Mais si vous pensez que je vous ai cité là les grandes lignes du scénario de ce manga, vous faites erreur. Car New Tough, plus encore que Tough avant lui, est une série sans réel fil narratif.
Nous commençons donc par suivre Kiichi dans ce milieu de combats underground, sous les ordres d'un mafieux ambitieux faisant affaire avec d'autres loustics tout aussi peu recommandables, mais rapidement, notre héros se retrouve à devoir concourir lors d'un tournoi (Encore !) qui prendra la majeure partie de la série, avant d'enchainer sur un pseudo-arc de transition qui ne sera pas sans rappeler Rocky, pour conclure avec la dernière partie de la série mettant en scène une école d'arts-martiaux rivale au Nada-shinkage.


Le début avec le free-fight semble promettre une intrigue mêlant mafia et combat, ce qui aurait été plus qu'intéressant pour l'évolution de Kiichi, devant prostituer ses aptitudes guerrières pour le compte de gens fort peu recommandables, dans le seul but de gagner suffisamment d'argent pour soigner son père brisé. Des enjeux forts, mais qui sont gâchés dès l'introduction du tournoi, où la sous-intrigue mafieuse devient plus que secondaire, et alors que Seiko est guéri de ses blessures par un Deus ex Machina, certes cohérent, mais qui plombe un peu l'ambiance. L'objectif du héros est donc atteint à peine arrivé à la moitié de la série et les enjeux promis à la base sont presque totalement effacés.
On pourrait bien sûr considérer cela comme de la mauvaise écriture, mais s'il est vrai que Saruwatari fait preuve de beaucoup de maladresse, il choisit de se recentrer avant tout sur une histoire plus humaine, une histoire de famille. Et sur ce point, je considère la série comme difficilement attaquable.
Le grand trio central de la fin de Tough, Seiko-Kiryu-Son O, est donc mis sur le devant de la scène. Kiryu, qui à la fin de Tough ressemblait à un Yujiro Hanma (Baki) du pauvre, brutal, égoïste et arrogant, gagne en personnalité et finit même par devenir attachant, malgré ses énormes défauts. Son O, au contraire, devient bien plus monolithique, il perd son aspect de Jésus des arts-martiaux pour devenir au final assez terne, et être réduit à un but à atteindre supplémentaire pour Kiichi.
Mais celui qui aura droit à toute l'attention de l'auteur est bien évidemment Seiko. C'est le modèle de Kiichi, son mentor, celui qu'il est amené à dépasser. L'association entre transmission maitre/élève et transmission parent/enfant, déjà présent dans Tough, se retrouve dans cette série, et gagne même en maturité grâce à une révélation troublante lors de l'affrontement père-fils, qui rend les deux acteurs de ce combat encore plus flamboyants qu'ils ne le sont déjà.
Mon Dieu, quelle noblesse se dégage de Seiko Miyazawa, et quelle maturité a acquis Kiichi, lui qui était un gamin vantard insupportable dans la première série.
Il est assez fascinant d'observer les relations complexes qui lient le quatuor du Nada-shinkage, entre amour filial sincère, rivalité d'artistes martiaux et respect mutuel.

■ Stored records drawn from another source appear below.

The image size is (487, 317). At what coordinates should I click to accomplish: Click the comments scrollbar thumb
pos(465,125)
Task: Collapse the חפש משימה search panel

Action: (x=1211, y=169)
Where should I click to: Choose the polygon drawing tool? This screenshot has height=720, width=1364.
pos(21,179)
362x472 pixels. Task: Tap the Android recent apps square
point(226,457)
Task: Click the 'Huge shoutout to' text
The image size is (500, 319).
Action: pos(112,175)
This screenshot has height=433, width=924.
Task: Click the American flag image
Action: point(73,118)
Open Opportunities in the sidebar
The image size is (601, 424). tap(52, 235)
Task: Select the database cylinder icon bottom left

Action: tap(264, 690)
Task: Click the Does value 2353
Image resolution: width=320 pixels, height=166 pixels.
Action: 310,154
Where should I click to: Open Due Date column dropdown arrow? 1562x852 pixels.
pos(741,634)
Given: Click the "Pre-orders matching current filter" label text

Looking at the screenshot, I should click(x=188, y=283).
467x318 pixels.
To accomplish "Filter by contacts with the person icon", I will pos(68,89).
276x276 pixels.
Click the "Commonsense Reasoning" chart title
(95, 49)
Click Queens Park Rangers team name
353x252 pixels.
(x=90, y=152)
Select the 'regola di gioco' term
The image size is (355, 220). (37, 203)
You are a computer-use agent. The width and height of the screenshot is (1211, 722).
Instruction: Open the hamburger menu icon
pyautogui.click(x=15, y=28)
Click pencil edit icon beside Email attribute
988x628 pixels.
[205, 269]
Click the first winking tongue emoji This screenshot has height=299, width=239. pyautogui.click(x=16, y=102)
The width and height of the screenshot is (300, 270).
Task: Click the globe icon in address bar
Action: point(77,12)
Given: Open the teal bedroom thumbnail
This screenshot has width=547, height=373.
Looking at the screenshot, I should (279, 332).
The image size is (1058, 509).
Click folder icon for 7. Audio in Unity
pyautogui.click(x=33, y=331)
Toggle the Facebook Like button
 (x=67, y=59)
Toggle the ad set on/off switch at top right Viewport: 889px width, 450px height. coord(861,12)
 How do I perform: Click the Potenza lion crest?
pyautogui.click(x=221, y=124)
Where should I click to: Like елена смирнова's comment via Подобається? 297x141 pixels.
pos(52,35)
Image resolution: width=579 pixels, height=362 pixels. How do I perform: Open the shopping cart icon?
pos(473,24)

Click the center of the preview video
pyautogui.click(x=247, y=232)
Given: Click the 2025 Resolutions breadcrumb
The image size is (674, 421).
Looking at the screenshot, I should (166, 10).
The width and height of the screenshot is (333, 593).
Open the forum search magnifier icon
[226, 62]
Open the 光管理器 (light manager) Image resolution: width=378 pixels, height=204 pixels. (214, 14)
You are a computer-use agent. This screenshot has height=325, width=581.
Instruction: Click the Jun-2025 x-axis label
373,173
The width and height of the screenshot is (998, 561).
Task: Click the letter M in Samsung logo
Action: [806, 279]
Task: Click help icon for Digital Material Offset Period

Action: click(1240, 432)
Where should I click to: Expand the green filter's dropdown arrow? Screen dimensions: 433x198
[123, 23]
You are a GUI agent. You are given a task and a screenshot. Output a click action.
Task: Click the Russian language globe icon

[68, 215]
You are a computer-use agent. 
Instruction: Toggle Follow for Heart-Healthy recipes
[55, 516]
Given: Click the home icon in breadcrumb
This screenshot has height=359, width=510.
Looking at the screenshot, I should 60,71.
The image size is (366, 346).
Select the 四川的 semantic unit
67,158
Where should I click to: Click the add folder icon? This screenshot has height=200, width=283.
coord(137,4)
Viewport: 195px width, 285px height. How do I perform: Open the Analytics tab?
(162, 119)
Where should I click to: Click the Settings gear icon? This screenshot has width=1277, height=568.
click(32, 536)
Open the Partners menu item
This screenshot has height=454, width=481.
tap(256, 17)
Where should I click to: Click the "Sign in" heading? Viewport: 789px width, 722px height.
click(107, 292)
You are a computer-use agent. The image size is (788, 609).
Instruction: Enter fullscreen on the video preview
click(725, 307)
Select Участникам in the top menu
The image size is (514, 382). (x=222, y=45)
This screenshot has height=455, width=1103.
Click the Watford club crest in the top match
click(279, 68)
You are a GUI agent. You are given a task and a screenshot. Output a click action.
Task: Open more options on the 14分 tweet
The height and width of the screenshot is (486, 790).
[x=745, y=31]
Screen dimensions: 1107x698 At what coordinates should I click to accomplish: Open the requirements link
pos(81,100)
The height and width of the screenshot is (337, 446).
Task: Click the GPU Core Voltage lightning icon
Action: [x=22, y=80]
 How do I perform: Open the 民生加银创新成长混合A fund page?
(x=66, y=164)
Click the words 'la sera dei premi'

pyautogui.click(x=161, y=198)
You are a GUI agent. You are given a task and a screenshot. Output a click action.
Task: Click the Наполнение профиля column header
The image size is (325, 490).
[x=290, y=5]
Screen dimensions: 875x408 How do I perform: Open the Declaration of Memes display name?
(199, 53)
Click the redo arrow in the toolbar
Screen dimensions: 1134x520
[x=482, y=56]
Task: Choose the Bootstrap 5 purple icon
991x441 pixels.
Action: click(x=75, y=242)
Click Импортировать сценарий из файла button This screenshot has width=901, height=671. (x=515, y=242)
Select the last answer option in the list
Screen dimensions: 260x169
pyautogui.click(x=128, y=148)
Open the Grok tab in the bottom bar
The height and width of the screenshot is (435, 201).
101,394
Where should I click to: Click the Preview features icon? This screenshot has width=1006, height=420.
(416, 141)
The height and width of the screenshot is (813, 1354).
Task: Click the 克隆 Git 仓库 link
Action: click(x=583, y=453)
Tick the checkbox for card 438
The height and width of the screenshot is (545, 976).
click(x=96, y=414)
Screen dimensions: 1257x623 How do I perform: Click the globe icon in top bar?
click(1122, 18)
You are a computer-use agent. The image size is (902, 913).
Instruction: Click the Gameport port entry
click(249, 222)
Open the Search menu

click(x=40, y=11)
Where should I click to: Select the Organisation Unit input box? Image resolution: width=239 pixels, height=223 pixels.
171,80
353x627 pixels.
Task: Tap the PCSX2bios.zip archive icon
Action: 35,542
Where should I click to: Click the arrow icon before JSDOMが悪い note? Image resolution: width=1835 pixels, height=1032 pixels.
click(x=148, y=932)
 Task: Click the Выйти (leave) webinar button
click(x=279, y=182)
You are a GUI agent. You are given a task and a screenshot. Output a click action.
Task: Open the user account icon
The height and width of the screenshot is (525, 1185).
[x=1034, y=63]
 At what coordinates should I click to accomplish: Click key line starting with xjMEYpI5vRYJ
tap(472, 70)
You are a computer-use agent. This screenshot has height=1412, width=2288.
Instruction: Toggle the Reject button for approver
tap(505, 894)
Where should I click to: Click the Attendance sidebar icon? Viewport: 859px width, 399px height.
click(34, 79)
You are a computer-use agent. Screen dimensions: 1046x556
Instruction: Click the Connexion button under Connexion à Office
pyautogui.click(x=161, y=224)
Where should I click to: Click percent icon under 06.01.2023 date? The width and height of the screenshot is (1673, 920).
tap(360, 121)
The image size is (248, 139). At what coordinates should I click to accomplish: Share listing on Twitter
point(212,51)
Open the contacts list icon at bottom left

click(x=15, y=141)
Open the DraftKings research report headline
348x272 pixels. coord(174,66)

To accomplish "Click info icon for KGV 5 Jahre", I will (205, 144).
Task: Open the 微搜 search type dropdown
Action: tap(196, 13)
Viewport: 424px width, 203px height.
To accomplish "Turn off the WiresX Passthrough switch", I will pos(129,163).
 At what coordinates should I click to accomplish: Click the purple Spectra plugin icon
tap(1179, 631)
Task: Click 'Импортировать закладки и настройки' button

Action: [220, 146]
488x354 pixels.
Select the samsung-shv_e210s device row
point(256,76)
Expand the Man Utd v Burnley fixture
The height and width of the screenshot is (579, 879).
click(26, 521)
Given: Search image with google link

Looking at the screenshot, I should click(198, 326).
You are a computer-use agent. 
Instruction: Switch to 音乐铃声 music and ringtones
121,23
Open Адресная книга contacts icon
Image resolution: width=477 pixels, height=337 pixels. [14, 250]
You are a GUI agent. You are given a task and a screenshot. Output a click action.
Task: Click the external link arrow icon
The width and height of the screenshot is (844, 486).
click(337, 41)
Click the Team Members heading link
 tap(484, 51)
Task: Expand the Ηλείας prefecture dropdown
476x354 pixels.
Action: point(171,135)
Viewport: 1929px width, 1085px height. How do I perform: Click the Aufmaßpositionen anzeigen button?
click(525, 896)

L'arc de transition qui suit... est franchement raté. Mis à part toute l'intrigue autour du lutteur raté que Kiichi va encourager à se dépasser, très touchante et rappelant comme je l'ai dit Rocky et son message plein d'optimisme, il n'y a pas de réels enjeux dans cette partie. Kiichi pourrait prendre le risque de perdre sa liberté s'il perd un match, mais on sait parfaitement qu'il est bien trop fort pour qu'on ait une quelconque menace crédible en face de lui. De plus, cet arc amorce l'arrivée d'un personnage présenté comme une menace sérieuse pour nos héros, Phantom Joe, mais qui est rapidement désamorcée car le personnage n'est pas si dangereux que ça. Saruwatari gâche complètement le potentiel de son personnage pour en faire un simple tremplin vers l'arc final du Yugen-shinkage.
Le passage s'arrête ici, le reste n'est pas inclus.